BEGIN
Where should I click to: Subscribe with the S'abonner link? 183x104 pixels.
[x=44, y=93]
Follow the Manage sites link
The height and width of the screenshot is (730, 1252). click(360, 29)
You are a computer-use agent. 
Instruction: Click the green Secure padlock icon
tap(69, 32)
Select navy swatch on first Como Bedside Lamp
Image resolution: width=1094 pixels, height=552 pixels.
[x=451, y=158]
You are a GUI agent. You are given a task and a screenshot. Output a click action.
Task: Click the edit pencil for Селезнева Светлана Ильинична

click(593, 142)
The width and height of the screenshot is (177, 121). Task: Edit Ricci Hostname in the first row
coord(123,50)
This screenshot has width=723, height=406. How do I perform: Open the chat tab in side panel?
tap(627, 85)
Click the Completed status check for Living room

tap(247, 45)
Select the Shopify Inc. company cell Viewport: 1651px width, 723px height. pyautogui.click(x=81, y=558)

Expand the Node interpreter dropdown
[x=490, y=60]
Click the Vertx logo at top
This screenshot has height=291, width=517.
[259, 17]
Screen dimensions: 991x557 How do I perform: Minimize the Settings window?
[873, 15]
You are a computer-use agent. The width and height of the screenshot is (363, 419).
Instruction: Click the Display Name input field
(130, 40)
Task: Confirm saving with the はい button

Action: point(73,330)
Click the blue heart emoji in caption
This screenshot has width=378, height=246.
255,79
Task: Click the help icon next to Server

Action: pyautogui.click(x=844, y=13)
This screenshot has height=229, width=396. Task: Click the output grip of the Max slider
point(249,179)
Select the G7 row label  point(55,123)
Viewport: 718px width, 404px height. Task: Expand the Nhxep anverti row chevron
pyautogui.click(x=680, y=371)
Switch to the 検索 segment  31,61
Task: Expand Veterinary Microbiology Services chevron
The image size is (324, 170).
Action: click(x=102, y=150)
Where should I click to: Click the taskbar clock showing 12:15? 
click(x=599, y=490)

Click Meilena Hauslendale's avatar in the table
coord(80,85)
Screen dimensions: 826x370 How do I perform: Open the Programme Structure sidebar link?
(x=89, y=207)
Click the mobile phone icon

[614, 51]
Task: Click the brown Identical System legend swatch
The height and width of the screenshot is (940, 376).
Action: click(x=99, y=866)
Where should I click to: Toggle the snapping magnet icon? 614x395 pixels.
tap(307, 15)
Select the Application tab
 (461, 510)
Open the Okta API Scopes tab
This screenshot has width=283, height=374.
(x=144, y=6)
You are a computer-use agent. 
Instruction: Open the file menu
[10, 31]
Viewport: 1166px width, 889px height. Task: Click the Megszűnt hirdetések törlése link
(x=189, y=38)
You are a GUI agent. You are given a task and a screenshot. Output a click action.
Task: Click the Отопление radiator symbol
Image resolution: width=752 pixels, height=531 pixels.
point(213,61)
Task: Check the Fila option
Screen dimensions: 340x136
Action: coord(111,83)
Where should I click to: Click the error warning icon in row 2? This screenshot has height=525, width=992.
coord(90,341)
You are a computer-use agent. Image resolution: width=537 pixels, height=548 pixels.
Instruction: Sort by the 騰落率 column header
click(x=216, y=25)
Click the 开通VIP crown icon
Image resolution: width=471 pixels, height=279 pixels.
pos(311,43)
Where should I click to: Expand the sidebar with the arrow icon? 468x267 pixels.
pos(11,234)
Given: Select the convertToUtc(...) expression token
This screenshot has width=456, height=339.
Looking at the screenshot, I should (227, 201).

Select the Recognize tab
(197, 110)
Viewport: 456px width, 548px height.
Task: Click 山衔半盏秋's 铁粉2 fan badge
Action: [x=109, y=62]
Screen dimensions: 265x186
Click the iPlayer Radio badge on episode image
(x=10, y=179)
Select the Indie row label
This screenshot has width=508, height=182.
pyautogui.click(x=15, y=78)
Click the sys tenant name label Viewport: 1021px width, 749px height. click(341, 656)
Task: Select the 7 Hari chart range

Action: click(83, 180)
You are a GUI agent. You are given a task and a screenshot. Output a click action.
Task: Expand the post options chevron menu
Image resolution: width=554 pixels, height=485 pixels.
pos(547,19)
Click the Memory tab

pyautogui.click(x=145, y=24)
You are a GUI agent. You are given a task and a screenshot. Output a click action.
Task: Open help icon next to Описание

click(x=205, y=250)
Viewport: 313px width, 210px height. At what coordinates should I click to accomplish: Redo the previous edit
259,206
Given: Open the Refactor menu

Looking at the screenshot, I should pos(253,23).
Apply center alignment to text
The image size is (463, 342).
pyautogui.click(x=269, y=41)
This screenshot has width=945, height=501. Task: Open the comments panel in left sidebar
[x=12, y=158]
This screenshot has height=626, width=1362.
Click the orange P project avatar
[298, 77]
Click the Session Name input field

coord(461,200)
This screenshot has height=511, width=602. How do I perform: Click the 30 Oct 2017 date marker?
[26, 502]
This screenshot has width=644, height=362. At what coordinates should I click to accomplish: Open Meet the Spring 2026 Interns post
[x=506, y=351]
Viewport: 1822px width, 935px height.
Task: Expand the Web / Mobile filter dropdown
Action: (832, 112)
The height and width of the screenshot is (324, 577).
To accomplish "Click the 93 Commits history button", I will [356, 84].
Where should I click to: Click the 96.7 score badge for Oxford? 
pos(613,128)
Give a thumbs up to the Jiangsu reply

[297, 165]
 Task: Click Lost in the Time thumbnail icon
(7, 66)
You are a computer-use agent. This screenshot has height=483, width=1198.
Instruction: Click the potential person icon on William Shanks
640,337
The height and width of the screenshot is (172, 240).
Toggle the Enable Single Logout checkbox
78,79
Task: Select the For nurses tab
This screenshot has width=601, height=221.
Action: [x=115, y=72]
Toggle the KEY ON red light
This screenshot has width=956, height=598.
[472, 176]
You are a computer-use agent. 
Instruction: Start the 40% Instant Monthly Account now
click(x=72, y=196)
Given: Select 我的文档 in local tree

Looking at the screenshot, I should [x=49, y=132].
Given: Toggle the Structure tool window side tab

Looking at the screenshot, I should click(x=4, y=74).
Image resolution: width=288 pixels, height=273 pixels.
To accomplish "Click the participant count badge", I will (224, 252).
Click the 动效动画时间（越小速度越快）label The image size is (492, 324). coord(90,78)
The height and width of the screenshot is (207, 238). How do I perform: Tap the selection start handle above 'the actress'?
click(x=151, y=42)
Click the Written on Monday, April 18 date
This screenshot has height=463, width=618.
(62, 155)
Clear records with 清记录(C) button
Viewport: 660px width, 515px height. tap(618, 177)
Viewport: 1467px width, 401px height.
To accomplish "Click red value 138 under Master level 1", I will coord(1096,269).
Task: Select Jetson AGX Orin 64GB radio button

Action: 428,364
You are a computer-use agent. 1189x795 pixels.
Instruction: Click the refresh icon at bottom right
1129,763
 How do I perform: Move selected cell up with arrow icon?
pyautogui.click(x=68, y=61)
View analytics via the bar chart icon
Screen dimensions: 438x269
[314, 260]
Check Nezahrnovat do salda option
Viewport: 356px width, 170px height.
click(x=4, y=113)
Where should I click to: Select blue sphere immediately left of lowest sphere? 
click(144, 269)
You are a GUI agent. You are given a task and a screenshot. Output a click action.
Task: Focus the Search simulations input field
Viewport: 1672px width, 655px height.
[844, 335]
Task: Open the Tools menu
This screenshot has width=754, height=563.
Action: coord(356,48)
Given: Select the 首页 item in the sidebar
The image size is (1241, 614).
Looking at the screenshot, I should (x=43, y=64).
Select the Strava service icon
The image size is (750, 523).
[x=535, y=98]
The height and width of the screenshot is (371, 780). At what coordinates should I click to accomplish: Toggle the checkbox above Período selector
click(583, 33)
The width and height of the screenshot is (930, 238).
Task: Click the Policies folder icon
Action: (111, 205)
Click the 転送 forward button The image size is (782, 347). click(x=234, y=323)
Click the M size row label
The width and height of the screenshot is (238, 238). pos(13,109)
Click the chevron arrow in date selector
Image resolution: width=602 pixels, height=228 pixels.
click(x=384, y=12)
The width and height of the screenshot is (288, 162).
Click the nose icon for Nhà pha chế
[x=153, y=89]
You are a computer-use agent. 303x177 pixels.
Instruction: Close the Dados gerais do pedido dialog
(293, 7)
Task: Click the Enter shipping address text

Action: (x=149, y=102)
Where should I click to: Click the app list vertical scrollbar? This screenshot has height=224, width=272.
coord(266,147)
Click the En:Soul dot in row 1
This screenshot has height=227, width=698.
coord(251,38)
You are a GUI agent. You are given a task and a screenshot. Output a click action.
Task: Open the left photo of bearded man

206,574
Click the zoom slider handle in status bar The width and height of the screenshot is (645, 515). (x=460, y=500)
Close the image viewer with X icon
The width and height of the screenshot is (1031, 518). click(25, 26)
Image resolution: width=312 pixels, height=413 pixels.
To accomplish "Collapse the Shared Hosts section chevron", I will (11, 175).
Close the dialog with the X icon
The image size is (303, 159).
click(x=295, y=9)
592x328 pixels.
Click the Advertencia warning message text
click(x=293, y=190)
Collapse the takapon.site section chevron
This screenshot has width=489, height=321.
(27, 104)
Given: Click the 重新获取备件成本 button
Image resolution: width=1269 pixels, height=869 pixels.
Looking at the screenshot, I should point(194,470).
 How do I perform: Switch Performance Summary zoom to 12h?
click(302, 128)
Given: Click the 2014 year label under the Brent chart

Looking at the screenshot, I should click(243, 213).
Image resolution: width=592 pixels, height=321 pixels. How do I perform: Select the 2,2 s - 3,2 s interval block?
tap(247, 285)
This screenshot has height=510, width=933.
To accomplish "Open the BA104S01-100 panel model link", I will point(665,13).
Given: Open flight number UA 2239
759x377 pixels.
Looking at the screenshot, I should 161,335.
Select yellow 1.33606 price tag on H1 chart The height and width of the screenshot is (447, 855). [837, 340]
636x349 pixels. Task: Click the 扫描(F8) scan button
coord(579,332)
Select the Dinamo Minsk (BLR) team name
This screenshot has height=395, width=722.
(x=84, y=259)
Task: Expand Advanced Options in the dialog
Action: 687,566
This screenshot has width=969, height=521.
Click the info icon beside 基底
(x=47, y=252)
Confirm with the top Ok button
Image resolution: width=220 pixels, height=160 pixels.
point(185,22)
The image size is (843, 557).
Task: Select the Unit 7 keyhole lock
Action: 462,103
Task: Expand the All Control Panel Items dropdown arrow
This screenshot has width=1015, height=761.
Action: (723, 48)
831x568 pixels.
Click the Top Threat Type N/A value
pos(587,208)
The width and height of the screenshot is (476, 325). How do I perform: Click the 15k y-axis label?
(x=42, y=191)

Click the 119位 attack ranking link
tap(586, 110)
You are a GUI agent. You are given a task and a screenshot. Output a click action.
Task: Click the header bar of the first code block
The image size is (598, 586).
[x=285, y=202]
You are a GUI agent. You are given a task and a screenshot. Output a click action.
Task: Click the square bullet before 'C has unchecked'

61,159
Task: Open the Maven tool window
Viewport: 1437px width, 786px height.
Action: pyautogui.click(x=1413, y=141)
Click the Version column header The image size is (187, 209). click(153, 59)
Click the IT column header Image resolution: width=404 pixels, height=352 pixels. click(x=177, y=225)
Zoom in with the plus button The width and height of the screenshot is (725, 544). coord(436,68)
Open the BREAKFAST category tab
END
What lines in the listing contain "section"? Copy them all.

SOLUTION FOR THIS TASK:
To accomplish "Collapse the Shared Hosts section chevron", I will (11, 175).
Collapse the takapon.site section chevron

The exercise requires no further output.